In den letzten 150 Jahren hat die reichlich vorhandene Elektrizität aus Kohle und Gas zu einer beispiellosen Verringerung der Armut sowie zu einem Anstieg der Lebenserwartung und Gesundheit geführt. Gegenwärtig werden mit diesen kostengünstigen und zuverlässigen Energiequellen etwa 60 % der Elektrizität und 50 % der Primärenergie weltweit erzeugt. Vor allem wegen der Sorge um den „Klimawandel“ sollen Kohle und Gas durch „erneuerbare“ Energien wie Wind- und Solarenergie ersetzt werden. Doch das hat seinen Preis.

Bloomberg veröffentlichte seine jüngste globale Analyse der Stromgestehungskosten (1) (Levelized Cost of Electricity, LCOE) für das Jahr 2023, in der die historischen LCOE verschiedener „erneuerbarer Energien“ mit den Kosten von Kohle, Gas und Kernkraft verglichen wurden (Abbildung 1).

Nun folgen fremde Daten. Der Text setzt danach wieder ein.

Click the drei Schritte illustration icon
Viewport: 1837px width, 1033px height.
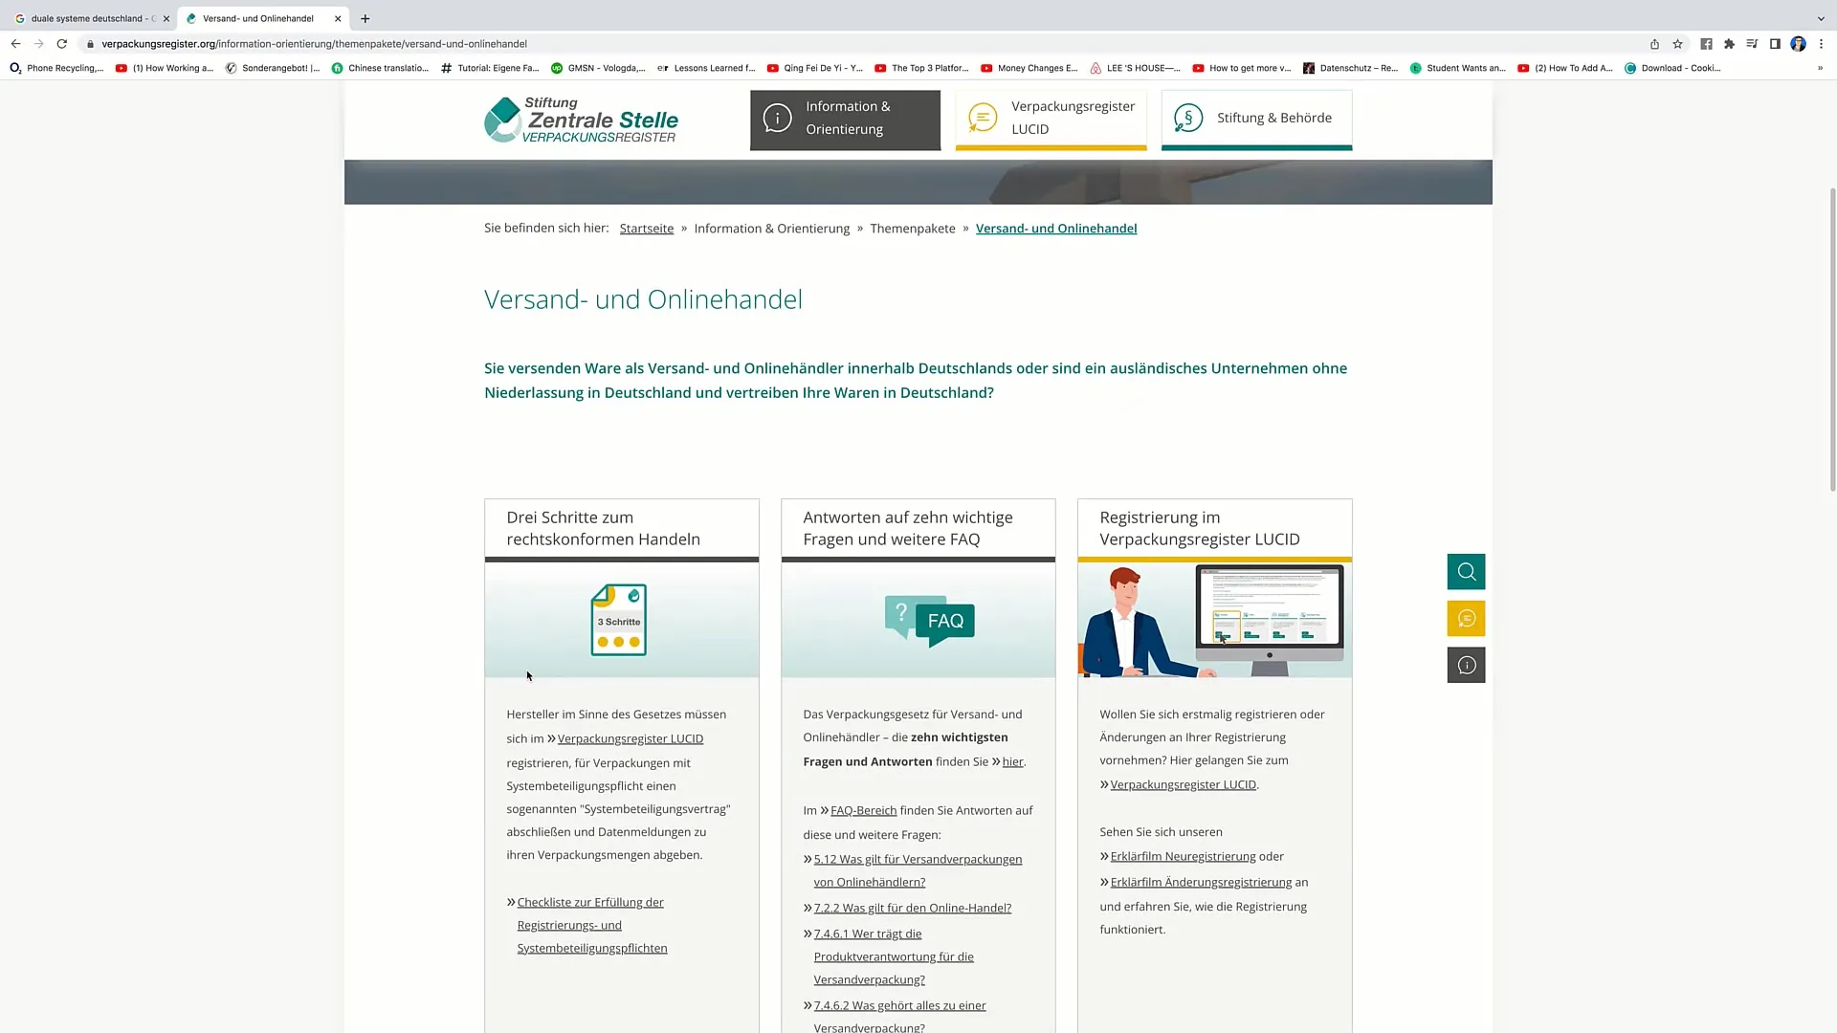tap(619, 618)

Auf den LCOE basierende Berichte und Analysen auch anderer Organisationen wie IEA, IRENA, IEEFA, IMF und Agora bilden die Grundlage für viele Regierungen, die fälschlicherweise zu dem Schluss kommen, dass der Übergang von einem kohle- und gasbasierten Stromsystem zu Wind- und Solarenergie auf globaler Ebene Milliarden, wenn nicht Billionen einsparen wird.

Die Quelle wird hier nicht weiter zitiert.